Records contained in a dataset

Segment Open

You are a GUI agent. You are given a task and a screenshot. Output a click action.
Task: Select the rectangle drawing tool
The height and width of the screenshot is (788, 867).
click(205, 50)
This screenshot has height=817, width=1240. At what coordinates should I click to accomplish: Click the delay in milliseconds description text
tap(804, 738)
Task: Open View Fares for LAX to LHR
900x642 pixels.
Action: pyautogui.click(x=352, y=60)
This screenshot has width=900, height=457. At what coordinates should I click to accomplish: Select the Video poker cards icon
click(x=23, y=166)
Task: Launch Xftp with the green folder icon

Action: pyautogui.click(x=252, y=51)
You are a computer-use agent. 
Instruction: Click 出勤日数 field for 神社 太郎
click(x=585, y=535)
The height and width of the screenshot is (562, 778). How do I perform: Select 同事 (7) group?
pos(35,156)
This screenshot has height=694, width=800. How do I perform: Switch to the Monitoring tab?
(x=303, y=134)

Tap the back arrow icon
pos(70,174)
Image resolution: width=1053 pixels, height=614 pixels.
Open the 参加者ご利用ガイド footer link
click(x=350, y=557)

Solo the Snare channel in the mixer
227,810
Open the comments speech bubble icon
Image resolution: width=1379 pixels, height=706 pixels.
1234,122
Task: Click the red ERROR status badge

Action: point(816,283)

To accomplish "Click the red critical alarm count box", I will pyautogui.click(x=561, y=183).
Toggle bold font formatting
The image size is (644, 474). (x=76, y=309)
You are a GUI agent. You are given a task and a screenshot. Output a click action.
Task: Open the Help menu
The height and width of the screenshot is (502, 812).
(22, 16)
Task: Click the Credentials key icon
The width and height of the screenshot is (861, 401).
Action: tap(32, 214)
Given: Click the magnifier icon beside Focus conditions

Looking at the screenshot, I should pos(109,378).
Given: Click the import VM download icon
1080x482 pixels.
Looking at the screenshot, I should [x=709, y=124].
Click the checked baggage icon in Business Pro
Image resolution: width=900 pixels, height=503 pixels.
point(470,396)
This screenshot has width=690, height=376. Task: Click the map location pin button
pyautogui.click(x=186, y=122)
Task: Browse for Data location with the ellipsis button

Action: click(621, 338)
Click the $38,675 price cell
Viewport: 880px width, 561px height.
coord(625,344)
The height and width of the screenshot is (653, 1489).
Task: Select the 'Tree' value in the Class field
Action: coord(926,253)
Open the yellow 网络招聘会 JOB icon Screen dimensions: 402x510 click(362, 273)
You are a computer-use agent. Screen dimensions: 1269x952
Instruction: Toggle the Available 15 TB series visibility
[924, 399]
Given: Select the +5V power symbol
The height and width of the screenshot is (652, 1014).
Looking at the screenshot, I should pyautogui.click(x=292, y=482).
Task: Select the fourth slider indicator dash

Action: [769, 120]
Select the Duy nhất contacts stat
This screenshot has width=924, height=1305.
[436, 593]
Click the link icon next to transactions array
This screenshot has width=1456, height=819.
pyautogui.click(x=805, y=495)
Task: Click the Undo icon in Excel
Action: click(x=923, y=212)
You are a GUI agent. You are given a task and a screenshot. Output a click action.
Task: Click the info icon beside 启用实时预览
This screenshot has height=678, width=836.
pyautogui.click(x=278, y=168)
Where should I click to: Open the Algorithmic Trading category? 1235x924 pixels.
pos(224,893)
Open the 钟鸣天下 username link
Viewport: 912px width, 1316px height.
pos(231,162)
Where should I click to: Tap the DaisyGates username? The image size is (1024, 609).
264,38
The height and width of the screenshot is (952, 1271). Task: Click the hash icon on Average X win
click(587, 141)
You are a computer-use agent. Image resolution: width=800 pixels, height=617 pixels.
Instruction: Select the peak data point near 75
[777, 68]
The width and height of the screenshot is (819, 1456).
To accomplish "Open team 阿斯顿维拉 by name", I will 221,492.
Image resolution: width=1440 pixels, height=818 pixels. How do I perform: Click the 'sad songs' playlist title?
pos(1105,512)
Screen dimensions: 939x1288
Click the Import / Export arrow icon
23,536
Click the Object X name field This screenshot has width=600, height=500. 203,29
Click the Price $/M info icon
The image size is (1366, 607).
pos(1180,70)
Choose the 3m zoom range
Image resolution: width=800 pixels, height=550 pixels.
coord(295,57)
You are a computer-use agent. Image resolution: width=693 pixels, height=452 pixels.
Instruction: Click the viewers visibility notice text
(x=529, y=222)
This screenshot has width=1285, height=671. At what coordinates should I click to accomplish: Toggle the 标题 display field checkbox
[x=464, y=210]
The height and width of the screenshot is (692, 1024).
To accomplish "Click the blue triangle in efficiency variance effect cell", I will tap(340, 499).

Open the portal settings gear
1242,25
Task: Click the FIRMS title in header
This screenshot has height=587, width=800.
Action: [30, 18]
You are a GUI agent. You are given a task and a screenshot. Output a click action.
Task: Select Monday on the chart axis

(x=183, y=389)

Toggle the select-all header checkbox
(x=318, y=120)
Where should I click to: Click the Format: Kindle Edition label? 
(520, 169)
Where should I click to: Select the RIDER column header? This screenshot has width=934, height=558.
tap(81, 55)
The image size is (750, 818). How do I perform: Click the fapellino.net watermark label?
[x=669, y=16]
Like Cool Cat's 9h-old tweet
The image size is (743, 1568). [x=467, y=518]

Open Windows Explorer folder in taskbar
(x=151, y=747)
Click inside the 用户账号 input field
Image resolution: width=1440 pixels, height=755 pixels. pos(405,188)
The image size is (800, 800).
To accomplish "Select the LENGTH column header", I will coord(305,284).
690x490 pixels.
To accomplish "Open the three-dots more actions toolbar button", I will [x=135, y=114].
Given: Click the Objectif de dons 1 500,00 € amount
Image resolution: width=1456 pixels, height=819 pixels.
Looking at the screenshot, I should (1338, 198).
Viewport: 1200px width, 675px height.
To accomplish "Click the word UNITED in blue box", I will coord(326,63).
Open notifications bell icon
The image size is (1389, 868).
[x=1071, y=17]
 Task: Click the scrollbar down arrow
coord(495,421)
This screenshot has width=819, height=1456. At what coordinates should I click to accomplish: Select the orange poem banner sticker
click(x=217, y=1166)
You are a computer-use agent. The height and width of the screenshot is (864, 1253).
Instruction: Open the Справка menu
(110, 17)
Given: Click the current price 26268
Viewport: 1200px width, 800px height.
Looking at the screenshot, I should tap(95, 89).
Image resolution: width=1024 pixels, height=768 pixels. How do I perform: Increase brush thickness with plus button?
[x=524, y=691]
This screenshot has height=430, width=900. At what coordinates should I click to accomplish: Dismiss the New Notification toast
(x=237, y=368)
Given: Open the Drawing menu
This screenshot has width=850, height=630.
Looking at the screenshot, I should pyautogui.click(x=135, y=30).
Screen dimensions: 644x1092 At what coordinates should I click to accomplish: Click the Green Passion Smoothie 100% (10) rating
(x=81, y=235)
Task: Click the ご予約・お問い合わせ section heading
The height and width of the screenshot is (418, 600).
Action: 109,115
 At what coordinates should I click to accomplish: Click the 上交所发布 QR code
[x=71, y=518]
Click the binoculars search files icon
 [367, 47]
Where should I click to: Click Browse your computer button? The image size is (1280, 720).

Segment Closed

→ WHAT THE EXERCISE ASKS
Check the lines above and copy each one that includes "computer".

→ WRITTEN RESPONSE
You are a computer-use agent. 
You are a computer-use agent. Screen dimensions: 1269x952
You are a computer-use agent. Image resolution: width=800 pixels, height=617 pixels.
You are a computer-use agent. Image resolution: width=693 pixels, height=452 pixels.
You are a computer-use agent. The height and width of the screenshot is (864, 1253).
Where should I click to: Click Browse your computer button? The image size is (1280, 720).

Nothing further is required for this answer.